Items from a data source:
┌────────

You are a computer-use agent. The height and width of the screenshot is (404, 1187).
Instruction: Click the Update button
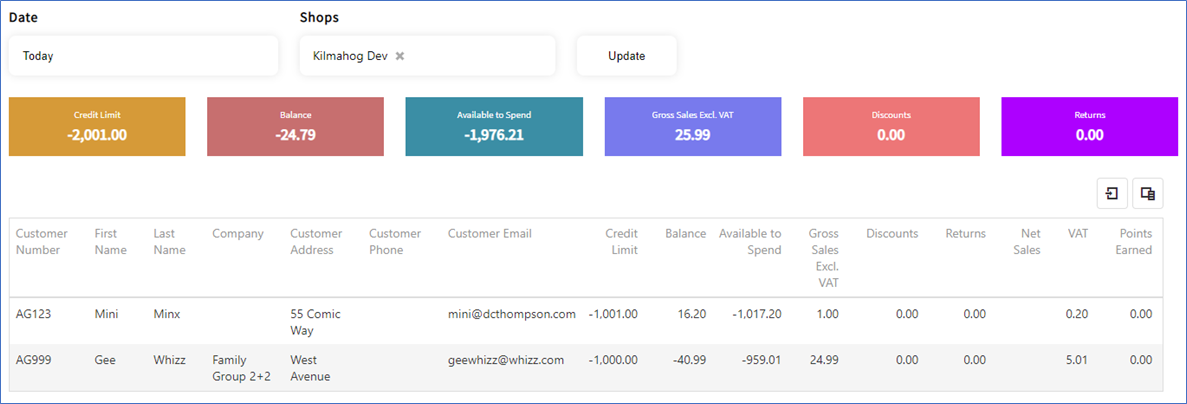[627, 56]
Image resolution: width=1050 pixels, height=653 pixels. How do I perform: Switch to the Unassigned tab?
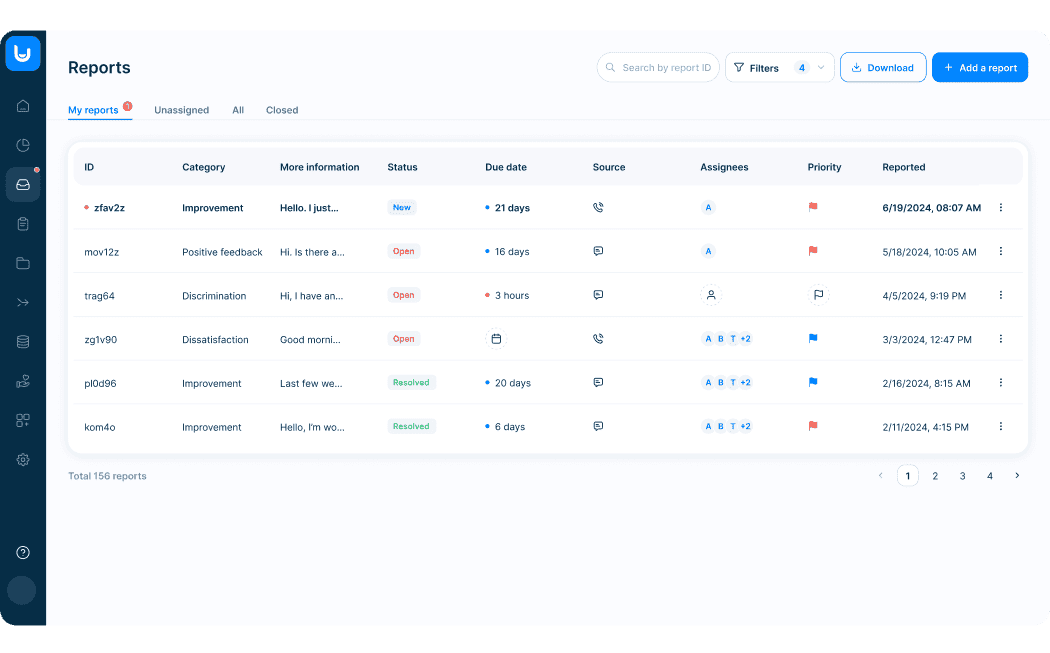pos(181,110)
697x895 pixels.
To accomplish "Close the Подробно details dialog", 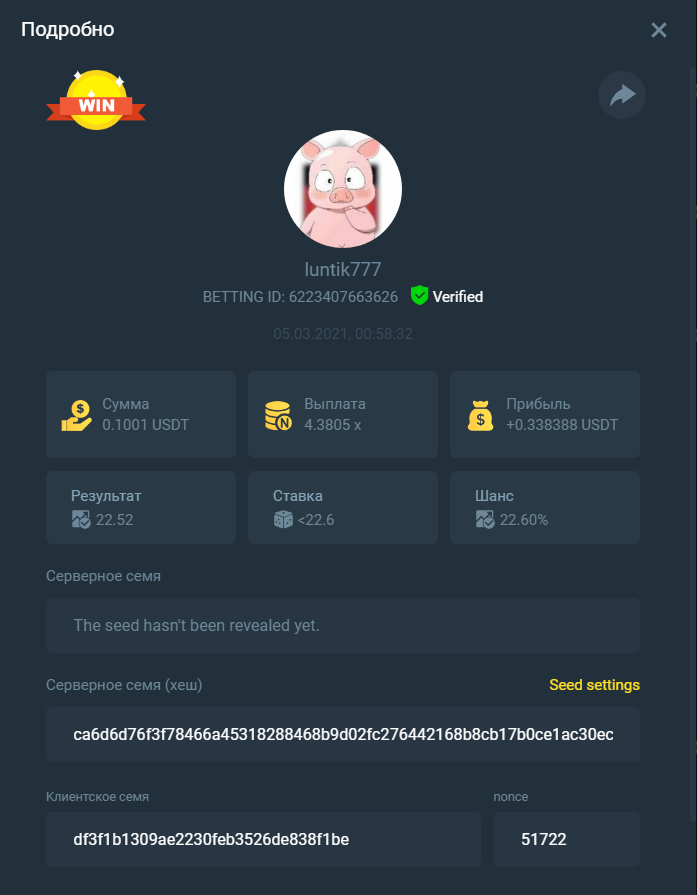I will coord(659,30).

└────────

§ **Goal of the exercise**: Set down exactly the lines from the start of the records through the line containing "697x895 pixels.", both included, and omit the pictures.

§ **Solved problem**:
You are a computer-use agent. The height and width of the screenshot is (404, 1187).
Instruction: Click the Update button
[627, 56]
Image resolution: width=1050 pixels, height=653 pixels. How do I perform: Switch to the Unassigned tab?
pos(181,110)
697x895 pixels.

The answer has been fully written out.